Parkinson’s disease (PD), a chronic progressive neurodegenerative disorder, is characterized by a massive dopaminergic neuron degeneration of the substantia nigra pars compacta (SNc) which results in severe motor disturbances that include muscular rigidity, bradykinesia, resting tremor and postural and gait abnormalities. The most effective treatment for parkinsonian patients is the replacement therapy with the dopamine precursor L-DOPA. L-DOPA chronic treatment, after a few years, leads to several side effects as “wearing-off”, “on-off” and dyskinesia. As a consequence, alternative therapeutic approaches to ameliorate PD symptoms without inducing motor complications and to counteract neurodegeneration are one of the main target of active research in PD.

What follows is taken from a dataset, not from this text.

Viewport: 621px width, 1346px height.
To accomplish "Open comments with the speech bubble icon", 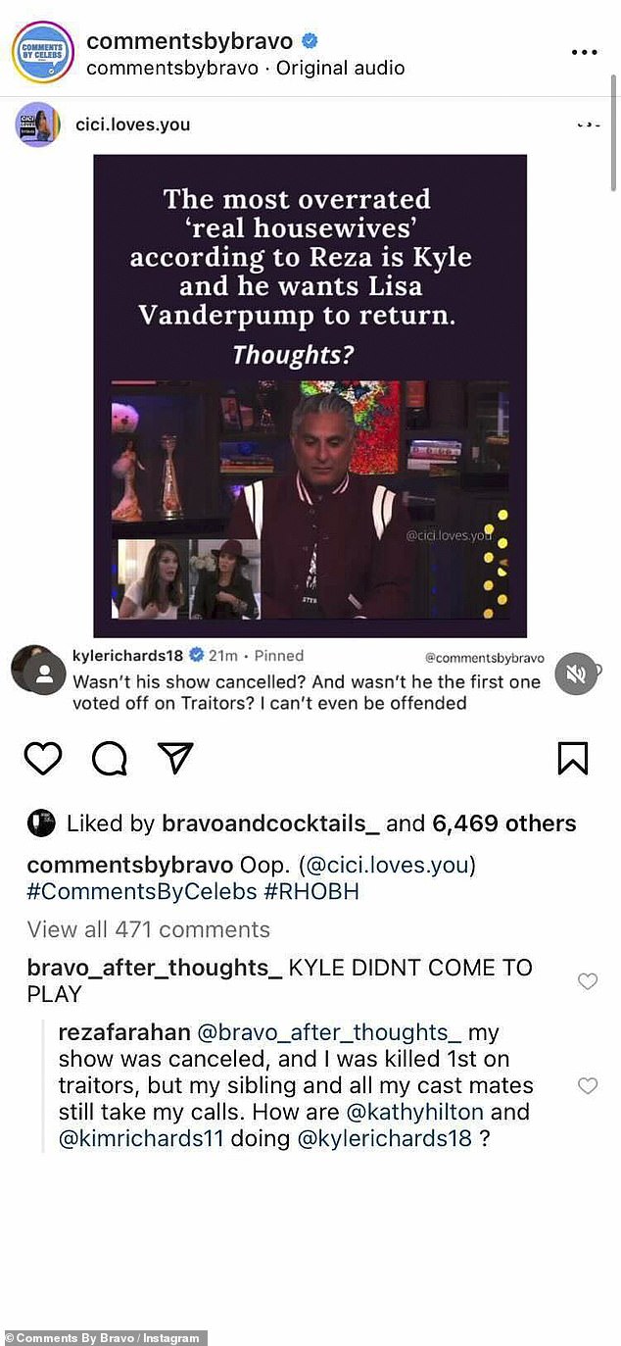I will click(x=110, y=759).
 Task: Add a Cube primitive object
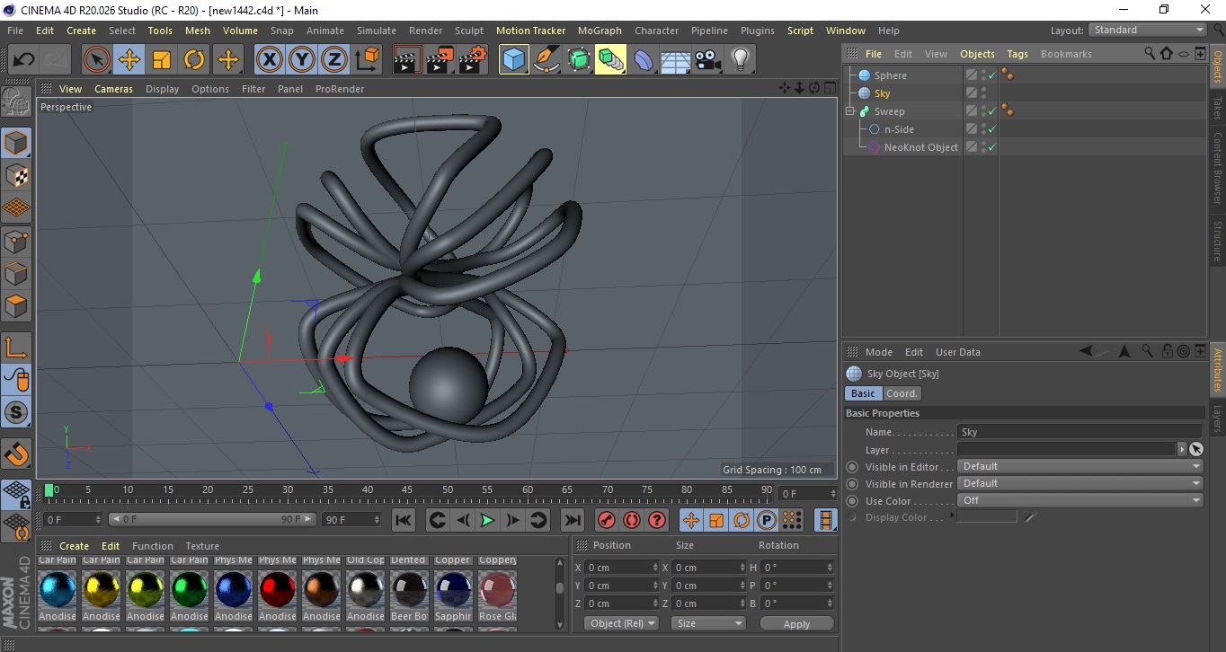coord(513,60)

Our research activity is aimed at evaluating symptomatic and neuroprotective potential of adenosine A2A antagonist drugs.

Some results

These studies have evidenced that stimulation of adenosine A2A receptors negatively influences dopamine-mediated motor responses in animal models of PD, whereas blockade of A2A receptors play a positive role in the symptomatic treatment of PD. In particular in PD model of unilaterally 6-hydroxydopamine (6-OHDA) lesioned rats, A2A receptor antagonists positively modulate motor responses induced by L-DOPA as well as D1 and D2 agonists. Moreover, in this PD model a chronic treatment with A2A antagonist plus a lower dose of L-DOPA showed a low dyskinetic potential as compared to L-DOPA alone.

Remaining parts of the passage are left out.